**Required work:** Reproduce every line of the rows below, requests included, but multiply each x and y click coordinate in the answers by 1.25 and round to whole numbers, with halves rounding up. Leave the screen dimensions in the requests unchanged, and omit the pictures from your output.

**Records supplied:**
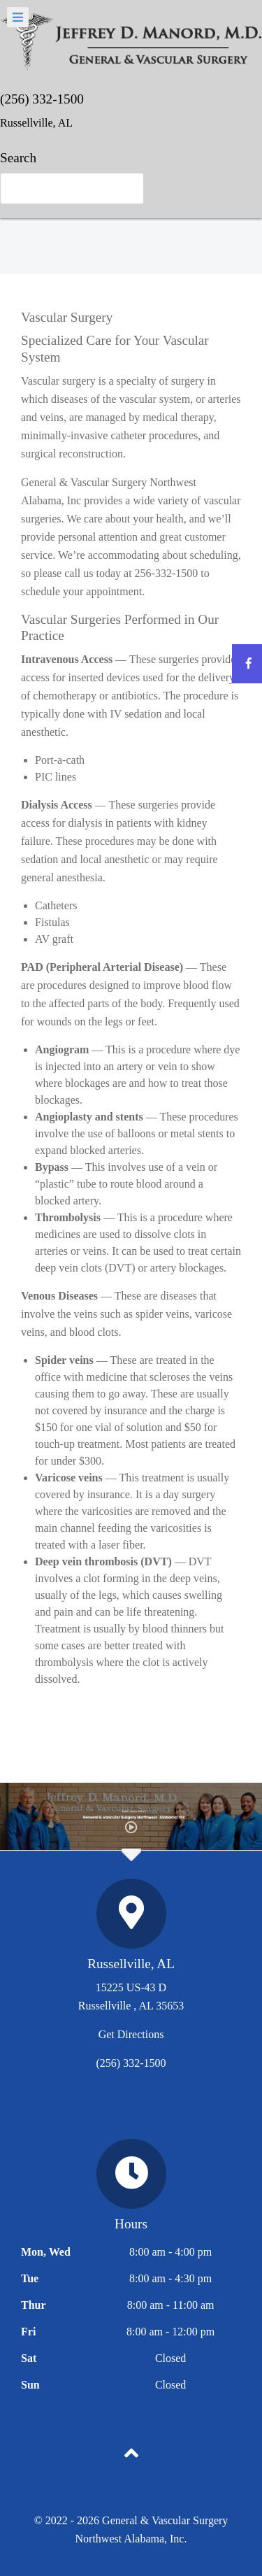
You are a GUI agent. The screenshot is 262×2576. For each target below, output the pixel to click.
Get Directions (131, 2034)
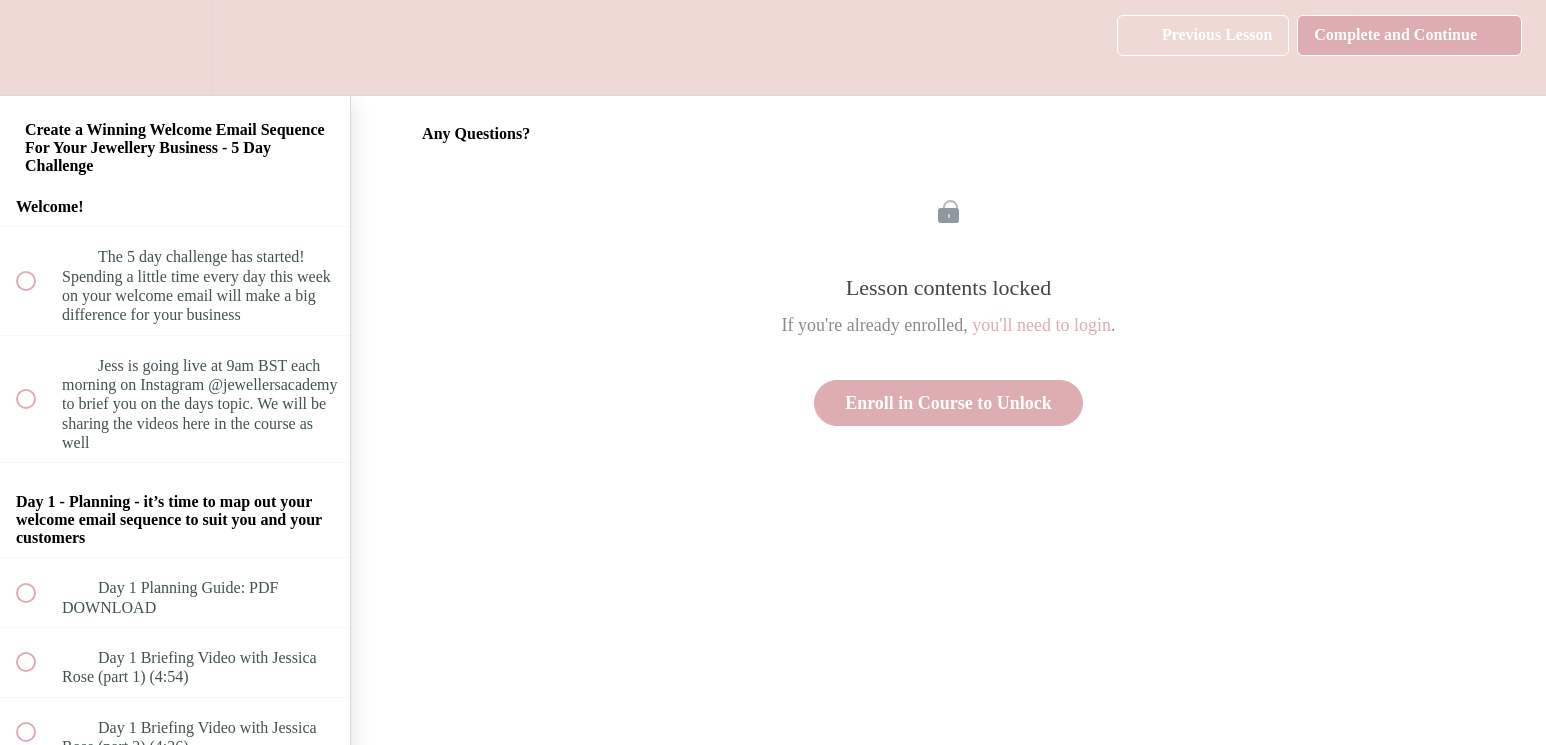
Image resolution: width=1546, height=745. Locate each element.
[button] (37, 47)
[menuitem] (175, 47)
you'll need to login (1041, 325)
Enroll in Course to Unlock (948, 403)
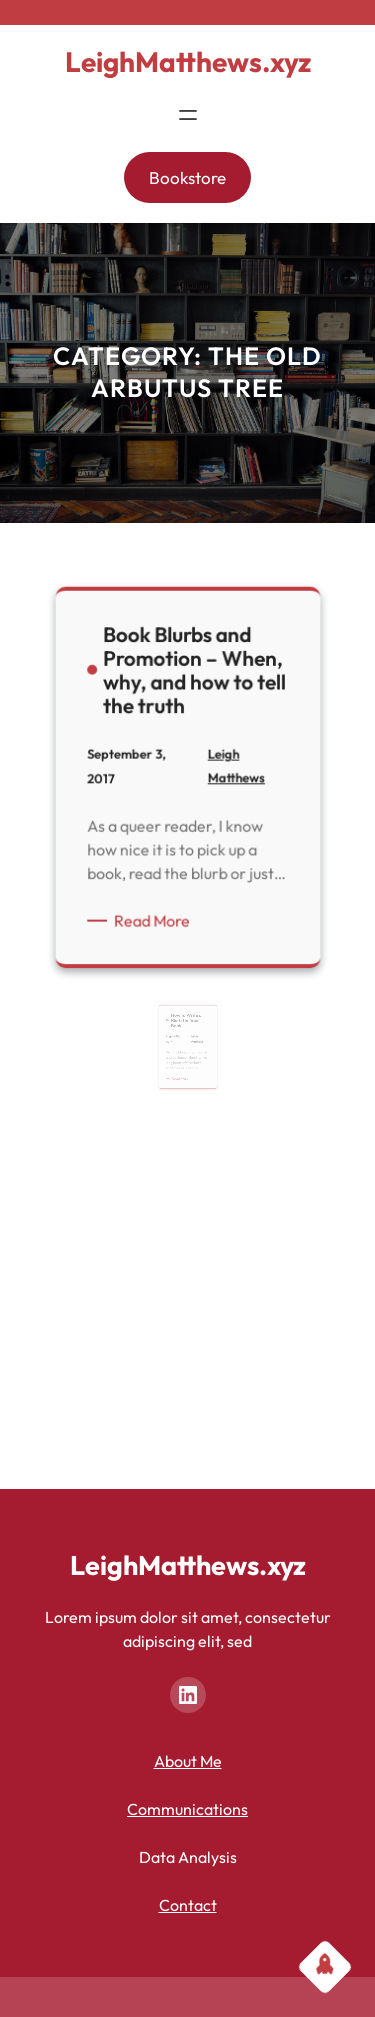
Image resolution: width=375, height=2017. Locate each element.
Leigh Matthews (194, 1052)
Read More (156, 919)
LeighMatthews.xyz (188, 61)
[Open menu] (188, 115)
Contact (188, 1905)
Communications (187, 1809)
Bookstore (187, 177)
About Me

**Exercise response:**
You are a GUI agent. The screenshot is 262×2576. For each target below, output the pixel to click.
Get Directions (164, 2543)
Image resolution: width=1546, height=745. Locate each element.
[button] (46, 59)
[menuitem] (219, 59)
you'll need to login (1301, 406)
Enroll in Course to Unlock (1185, 504)
Image resolution: width=375, height=2017. Locate each element.
Leigh Matthews (243, 1315)
Read More (195, 1149)
LeighMatthews.xyz (235, 76)
[Open menu] (235, 144)
Contact (235, 2381)
Communications (234, 2261)
Bookstore (234, 221)
About Me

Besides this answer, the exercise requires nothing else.